Parking in the lot behind the Visitors Center, you get a sense of the town’s unique topography. As I exited my car and took in my surroundings, before knowing anything about Ellicott City’s history, I felt like the town had a story or two to tell. The homes and businesses that sit atop raised elevations surrounding the lot look more like landscapes I’ve seen in San Francisco or Seattle, not Maryland.
The first stop on my press tour of historic Ellicott City brought me to the Wine Bin, a boutique wine shop at the top of the Main Street hill. The building used to be a fire station and is the first stop on the city’s Ghost Tour. The shop has a collection of more than 500 wines and several shelves of craft beer. The owner, Dave Carney, was nice enough to share his own ghost stories as he spoke about his wine collection. While there, I experienced nothing except a tasting.
As you make your way down the hilly street from the Wine Bin to where the majority of the stores are located, you notice that there’s quite a bit to take in. Most of the buildings in the town are from the first decade of the 18th century. Many of those buildings and homes are reported to still house the spirits of mill workers who once lived there.
The Diamond Back Tavern and Portalli’s restaurant were the second and third stops on the Ellicott City tour. Each of which have their own paranormal stories to tell. I was so enamored with Portalli’s crab risotto balls that it didn’t matter to me that its dining room was the scene of several inexplicable events. It almost seems the exception in Ellicott City to not have a ghost experience to recount. Oddly enough, hiring a spiritual cleanser to come into a newly acquired home or building is commonplace and not a big deal to the local residents.

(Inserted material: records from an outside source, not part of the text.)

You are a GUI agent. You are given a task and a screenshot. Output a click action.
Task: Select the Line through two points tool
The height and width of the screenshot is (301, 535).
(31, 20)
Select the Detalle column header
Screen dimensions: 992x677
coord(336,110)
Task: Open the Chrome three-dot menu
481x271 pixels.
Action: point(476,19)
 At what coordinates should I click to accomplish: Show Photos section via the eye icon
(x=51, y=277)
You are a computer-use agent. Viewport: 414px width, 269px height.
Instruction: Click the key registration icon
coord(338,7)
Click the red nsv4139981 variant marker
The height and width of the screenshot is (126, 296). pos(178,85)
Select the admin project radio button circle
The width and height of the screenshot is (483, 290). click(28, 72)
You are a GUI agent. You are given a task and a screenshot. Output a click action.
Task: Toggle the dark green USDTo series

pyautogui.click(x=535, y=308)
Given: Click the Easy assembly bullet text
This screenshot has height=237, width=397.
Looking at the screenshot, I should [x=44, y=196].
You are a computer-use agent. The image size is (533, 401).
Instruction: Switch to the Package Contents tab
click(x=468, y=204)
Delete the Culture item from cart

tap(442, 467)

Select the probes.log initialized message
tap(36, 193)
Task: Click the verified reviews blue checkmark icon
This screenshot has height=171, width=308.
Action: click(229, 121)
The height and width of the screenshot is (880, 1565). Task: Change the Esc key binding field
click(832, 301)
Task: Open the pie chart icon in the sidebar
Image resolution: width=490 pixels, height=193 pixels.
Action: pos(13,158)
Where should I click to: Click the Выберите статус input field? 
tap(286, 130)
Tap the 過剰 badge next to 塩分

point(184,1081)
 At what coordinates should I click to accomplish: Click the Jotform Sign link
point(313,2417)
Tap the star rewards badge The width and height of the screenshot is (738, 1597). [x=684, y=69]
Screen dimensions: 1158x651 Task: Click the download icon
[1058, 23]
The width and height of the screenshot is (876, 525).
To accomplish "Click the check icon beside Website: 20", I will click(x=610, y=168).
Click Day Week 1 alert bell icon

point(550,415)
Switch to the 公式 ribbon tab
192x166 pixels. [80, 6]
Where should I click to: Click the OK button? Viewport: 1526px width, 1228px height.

A few hours in Ellicott City seems too short. People are attracted to the town for its ghost stories but as you learn about its famous residents like Benjamin Bannekar, its railroad station – the nation’s oldest surviving and the first terminus of the first railroad in America, a newly discovered Civil War Union Camp named Camp Johnson, and the city’s bucket brigades, you find that this small “backyard” has a big story to tell. Undoubtedly, my curiosity will lead me back there to hear it.